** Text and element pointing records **

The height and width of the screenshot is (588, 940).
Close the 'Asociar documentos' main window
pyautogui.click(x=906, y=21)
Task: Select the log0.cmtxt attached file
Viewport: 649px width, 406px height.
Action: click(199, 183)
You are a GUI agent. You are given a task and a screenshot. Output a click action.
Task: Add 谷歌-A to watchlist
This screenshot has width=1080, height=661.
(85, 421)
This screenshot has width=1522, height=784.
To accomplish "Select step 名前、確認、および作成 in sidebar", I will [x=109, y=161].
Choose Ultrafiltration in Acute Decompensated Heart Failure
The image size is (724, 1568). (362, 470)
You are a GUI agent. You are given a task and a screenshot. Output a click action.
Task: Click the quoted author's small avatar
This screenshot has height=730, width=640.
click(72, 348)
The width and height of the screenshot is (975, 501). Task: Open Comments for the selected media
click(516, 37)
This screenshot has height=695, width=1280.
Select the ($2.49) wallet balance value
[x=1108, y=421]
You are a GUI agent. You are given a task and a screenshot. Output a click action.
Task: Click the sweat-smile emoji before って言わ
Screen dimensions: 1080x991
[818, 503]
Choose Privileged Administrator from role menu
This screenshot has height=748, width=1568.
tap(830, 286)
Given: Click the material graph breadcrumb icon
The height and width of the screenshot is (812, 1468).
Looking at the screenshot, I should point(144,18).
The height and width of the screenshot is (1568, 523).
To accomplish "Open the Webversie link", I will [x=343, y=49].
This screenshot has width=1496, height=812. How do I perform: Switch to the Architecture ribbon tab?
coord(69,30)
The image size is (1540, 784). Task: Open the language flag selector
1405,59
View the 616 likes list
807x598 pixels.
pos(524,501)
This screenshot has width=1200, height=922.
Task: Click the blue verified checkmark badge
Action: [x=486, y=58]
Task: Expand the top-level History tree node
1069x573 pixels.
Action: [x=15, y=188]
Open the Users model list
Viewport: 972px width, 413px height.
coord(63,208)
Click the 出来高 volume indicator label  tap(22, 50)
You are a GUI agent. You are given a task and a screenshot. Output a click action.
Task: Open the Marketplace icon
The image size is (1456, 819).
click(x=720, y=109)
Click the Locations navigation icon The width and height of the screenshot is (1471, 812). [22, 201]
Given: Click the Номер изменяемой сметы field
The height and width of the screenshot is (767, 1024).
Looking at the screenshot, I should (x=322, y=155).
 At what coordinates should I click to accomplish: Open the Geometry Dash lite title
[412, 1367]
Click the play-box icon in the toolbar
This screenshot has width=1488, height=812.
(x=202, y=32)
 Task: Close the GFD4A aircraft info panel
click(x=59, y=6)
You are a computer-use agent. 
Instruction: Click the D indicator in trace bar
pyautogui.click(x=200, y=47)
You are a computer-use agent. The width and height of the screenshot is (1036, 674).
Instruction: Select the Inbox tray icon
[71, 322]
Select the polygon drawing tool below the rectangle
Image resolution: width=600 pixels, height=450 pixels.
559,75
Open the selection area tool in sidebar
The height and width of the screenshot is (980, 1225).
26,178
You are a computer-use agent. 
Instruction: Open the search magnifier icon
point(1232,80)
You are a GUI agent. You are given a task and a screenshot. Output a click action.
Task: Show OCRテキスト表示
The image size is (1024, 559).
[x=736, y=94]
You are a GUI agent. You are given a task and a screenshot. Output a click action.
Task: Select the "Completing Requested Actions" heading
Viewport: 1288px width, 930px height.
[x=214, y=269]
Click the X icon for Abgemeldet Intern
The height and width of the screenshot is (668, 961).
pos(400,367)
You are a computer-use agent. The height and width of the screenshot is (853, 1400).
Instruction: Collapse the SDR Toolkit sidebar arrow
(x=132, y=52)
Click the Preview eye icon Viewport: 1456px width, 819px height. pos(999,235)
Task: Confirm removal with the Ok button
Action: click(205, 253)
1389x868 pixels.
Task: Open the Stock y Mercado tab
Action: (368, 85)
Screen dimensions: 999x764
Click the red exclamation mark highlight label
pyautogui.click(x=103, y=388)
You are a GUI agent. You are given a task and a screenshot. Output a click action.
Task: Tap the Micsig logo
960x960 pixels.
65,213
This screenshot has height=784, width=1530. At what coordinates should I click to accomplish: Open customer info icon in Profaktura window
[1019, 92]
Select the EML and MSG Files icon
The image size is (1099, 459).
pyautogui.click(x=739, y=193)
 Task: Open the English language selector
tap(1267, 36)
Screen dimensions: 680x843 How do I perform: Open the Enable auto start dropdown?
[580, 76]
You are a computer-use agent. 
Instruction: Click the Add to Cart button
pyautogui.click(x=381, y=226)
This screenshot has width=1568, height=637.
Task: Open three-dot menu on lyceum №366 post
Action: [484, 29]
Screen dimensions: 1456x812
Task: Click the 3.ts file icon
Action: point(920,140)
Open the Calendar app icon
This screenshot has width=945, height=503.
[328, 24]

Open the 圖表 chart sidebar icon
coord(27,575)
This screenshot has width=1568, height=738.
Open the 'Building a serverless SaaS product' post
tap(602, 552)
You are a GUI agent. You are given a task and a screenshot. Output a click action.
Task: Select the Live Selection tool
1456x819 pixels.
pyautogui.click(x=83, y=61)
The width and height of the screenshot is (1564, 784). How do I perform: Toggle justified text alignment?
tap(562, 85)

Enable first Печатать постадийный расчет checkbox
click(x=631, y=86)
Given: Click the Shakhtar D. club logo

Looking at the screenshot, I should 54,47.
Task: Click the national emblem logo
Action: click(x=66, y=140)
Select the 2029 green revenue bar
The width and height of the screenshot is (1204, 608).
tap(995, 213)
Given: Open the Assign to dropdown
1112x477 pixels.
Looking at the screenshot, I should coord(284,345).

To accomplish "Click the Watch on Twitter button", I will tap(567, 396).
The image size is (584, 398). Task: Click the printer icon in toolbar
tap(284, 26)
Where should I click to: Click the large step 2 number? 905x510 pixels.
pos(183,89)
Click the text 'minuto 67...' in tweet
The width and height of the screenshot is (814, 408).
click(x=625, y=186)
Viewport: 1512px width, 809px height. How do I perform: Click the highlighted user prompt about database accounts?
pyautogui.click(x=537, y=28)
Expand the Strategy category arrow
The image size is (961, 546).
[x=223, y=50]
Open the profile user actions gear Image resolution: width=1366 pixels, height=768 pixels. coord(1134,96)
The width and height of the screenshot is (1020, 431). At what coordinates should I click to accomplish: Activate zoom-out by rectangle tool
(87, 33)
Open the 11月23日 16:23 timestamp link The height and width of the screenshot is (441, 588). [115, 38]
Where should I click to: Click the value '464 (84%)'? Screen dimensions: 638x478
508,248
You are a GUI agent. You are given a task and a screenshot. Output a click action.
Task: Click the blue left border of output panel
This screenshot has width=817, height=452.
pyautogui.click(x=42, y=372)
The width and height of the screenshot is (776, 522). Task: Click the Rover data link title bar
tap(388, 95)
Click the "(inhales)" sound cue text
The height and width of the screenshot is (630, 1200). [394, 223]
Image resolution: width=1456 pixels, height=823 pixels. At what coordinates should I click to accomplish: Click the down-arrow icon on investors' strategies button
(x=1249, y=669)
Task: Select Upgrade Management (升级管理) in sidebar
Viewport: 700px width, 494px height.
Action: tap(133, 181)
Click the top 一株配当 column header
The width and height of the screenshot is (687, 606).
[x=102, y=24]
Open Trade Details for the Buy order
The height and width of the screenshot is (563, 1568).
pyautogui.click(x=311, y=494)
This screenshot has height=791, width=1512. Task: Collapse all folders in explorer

** EXERCISE REQUIREMENTS **
Reproduce every line of the listing above verbatim.

** COMPLETED EXERCISE **
The height and width of the screenshot is (588, 940).
Close the 'Asociar documentos' main window
pyautogui.click(x=906, y=21)
Task: Select the log0.cmtxt attached file
Viewport: 649px width, 406px height.
Action: click(199, 183)
You are a GUI agent. You are given a task and a screenshot. Output a click action.
Task: Add 谷歌-A to watchlist
This screenshot has width=1080, height=661.
(85, 421)
This screenshot has width=1522, height=784.
To accomplish "Select step 名前、確認、および作成 in sidebar", I will [x=109, y=161].
Choose Ultrafiltration in Acute Decompensated Heart Failure
The image size is (724, 1568). (362, 470)
You are a GUI agent. You are given a task and a screenshot. Output a click action.
Task: Click the quoted author's small avatar
This screenshot has height=730, width=640.
click(72, 348)
The width and height of the screenshot is (975, 501). Task: Open Comments for the selected media
click(516, 37)
This screenshot has height=695, width=1280.
Select the ($2.49) wallet balance value
[x=1108, y=421]
You are a GUI agent. You are given a task and a screenshot. Output a click action.
Task: Click the sweat-smile emoji before って言わ
Screen dimensions: 1080x991
[818, 503]
Choose Privileged Administrator from role menu
This screenshot has height=748, width=1568.
tap(830, 286)
Given: Click the material graph breadcrumb icon
The height and width of the screenshot is (812, 1468).
Looking at the screenshot, I should point(144,18).
The height and width of the screenshot is (1568, 523).
To accomplish "Open the Webversie link", I will [x=343, y=49].
This screenshot has width=1496, height=812. How do I perform: Switch to the Architecture ribbon tab?
coord(69,30)
The image size is (1540, 784). Task: Open the language flag selector
1405,59
View the 616 likes list
807x598 pixels.
pos(524,501)
This screenshot has width=1200, height=922.
Task: Click the blue verified checkmark badge
Action: [x=486, y=58]
Task: Expand the top-level History tree node
1069x573 pixels.
Action: [x=15, y=188]
Open the Users model list
Viewport: 972px width, 413px height.
coord(63,208)
Click the 出来高 volume indicator label  tap(22, 50)
You are a GUI agent. You are given a task and a screenshot. Output a click action.
Task: Open the Marketplace icon
The image size is (1456, 819).
click(x=720, y=109)
Click the Locations navigation icon The width and height of the screenshot is (1471, 812). [22, 201]
Given: Click the Номер изменяемой сметы field
The height and width of the screenshot is (767, 1024).
Looking at the screenshot, I should (x=322, y=155).
 At what coordinates should I click to accomplish: Open the Geometry Dash lite title
[412, 1367]
Click the play-box icon in the toolbar
This screenshot has width=1488, height=812.
(x=202, y=32)
 Task: Close the GFD4A aircraft info panel
click(x=59, y=6)
You are a computer-use agent. 
Instruction: Click the D indicator in trace bar
pyautogui.click(x=200, y=47)
You are a computer-use agent. The width and height of the screenshot is (1036, 674).
Instruction: Select the Inbox tray icon
[71, 322]
Select the polygon drawing tool below the rectangle
Image resolution: width=600 pixels, height=450 pixels.
559,75
Open the selection area tool in sidebar
The height and width of the screenshot is (980, 1225).
26,178
You are a computer-use agent. 
Instruction: Open the search magnifier icon
point(1232,80)
You are a GUI agent. You are given a task and a screenshot. Output a click action.
Task: Show OCRテキスト表示
The image size is (1024, 559).
[x=736, y=94]
You are a GUI agent. You are given a task and a screenshot. Output a click action.
Task: Select the "Completing Requested Actions" heading
Viewport: 1288px width, 930px height.
[x=214, y=269]
Click the X icon for Abgemeldet Intern
The height and width of the screenshot is (668, 961).
pos(400,367)
You are a computer-use agent. The height and width of the screenshot is (853, 1400).
Instruction: Collapse the SDR Toolkit sidebar arrow
(x=132, y=52)
Click the Preview eye icon Viewport: 1456px width, 819px height. pos(999,235)
Task: Confirm removal with the Ok button
Action: click(205, 253)
1389x868 pixels.
Task: Open the Stock y Mercado tab
Action: (368, 85)
Screen dimensions: 999x764
Click the red exclamation mark highlight label
pyautogui.click(x=103, y=388)
You are a GUI agent. You are given a task and a screenshot. Output a click action.
Task: Tap the Micsig logo
960x960 pixels.
65,213
This screenshot has height=784, width=1530. At what coordinates should I click to accomplish: Open customer info icon in Profaktura window
[1019, 92]
Select the EML and MSG Files icon
The image size is (1099, 459).
pyautogui.click(x=739, y=193)
 Task: Open the English language selector
tap(1267, 36)
Screen dimensions: 680x843 How do I perform: Open the Enable auto start dropdown?
[580, 76]
You are a computer-use agent. 
Instruction: Click the Add to Cart button
pyautogui.click(x=381, y=226)
This screenshot has width=1568, height=637.
Task: Open three-dot menu on lyceum №366 post
Action: [484, 29]
Screen dimensions: 1456x812
Task: Click the 3.ts file icon
Action: point(920,140)
Open the Calendar app icon
This screenshot has width=945, height=503.
[328, 24]

Open the 圖表 chart sidebar icon
coord(27,575)
This screenshot has width=1568, height=738.
Open the 'Building a serverless SaaS product' post
tap(602, 552)
You are a GUI agent. You are given a task and a screenshot. Output a click action.
Task: Select the Live Selection tool
1456x819 pixels.
pyautogui.click(x=83, y=61)
The width and height of the screenshot is (1564, 784). How do I perform: Toggle justified text alignment?
tap(562, 85)

Enable first Печатать постадийный расчет checkbox
click(x=631, y=86)
Given: Click the Shakhtar D. club logo

Looking at the screenshot, I should 54,47.
Task: Click the national emblem logo
Action: click(x=66, y=140)
Select the 2029 green revenue bar
The width and height of the screenshot is (1204, 608).
tap(995, 213)
Given: Open the Assign to dropdown
1112x477 pixels.
Looking at the screenshot, I should coord(284,345).

To accomplish "Click the Watch on Twitter button", I will tap(567, 396).
The image size is (584, 398). Task: Click the printer icon in toolbar
tap(284, 26)
Where should I click to: Click the large step 2 number? 905x510 pixels.
pos(183,89)
Click the text 'minuto 67...' in tweet
The width and height of the screenshot is (814, 408).
click(x=625, y=186)
Viewport: 1512px width, 809px height. How do I perform: Click the highlighted user prompt about database accounts?
pyautogui.click(x=537, y=28)
Expand the Strategy category arrow
The image size is (961, 546).
[x=223, y=50]
Open the profile user actions gear Image resolution: width=1366 pixels, height=768 pixels. coord(1134,96)
The width and height of the screenshot is (1020, 431). At what coordinates should I click to accomplish: Activate zoom-out by rectangle tool
(87, 33)
Open the 11月23日 16:23 timestamp link The height and width of the screenshot is (441, 588). [115, 38]
Where should I click to: Click the value '464 (84%)'? Screen dimensions: 638x478
508,248
You are a GUI agent. You are given a task and a screenshot. Output a click action.
Task: Click the blue left border of output panel
This screenshot has width=817, height=452.
pyautogui.click(x=42, y=372)
The width and height of the screenshot is (776, 522). Task: Click the Rover data link title bar
tap(388, 95)
Click the "(inhales)" sound cue text
The height and width of the screenshot is (630, 1200). [394, 223]
Image resolution: width=1456 pixels, height=823 pixels. At what coordinates should I click to accomplish: Click the down-arrow icon on investors' strategies button
(x=1249, y=669)
Task: Select Upgrade Management (升级管理) in sidebar
Viewport: 700px width, 494px height.
Action: tap(133, 181)
Click the top 一株配当 column header
The width and height of the screenshot is (687, 606).
[x=102, y=24]
Open Trade Details for the Buy order
The height and width of the screenshot is (563, 1568).
pyautogui.click(x=311, y=494)
This screenshot has height=791, width=1512. Task: Collapse all folders in explorer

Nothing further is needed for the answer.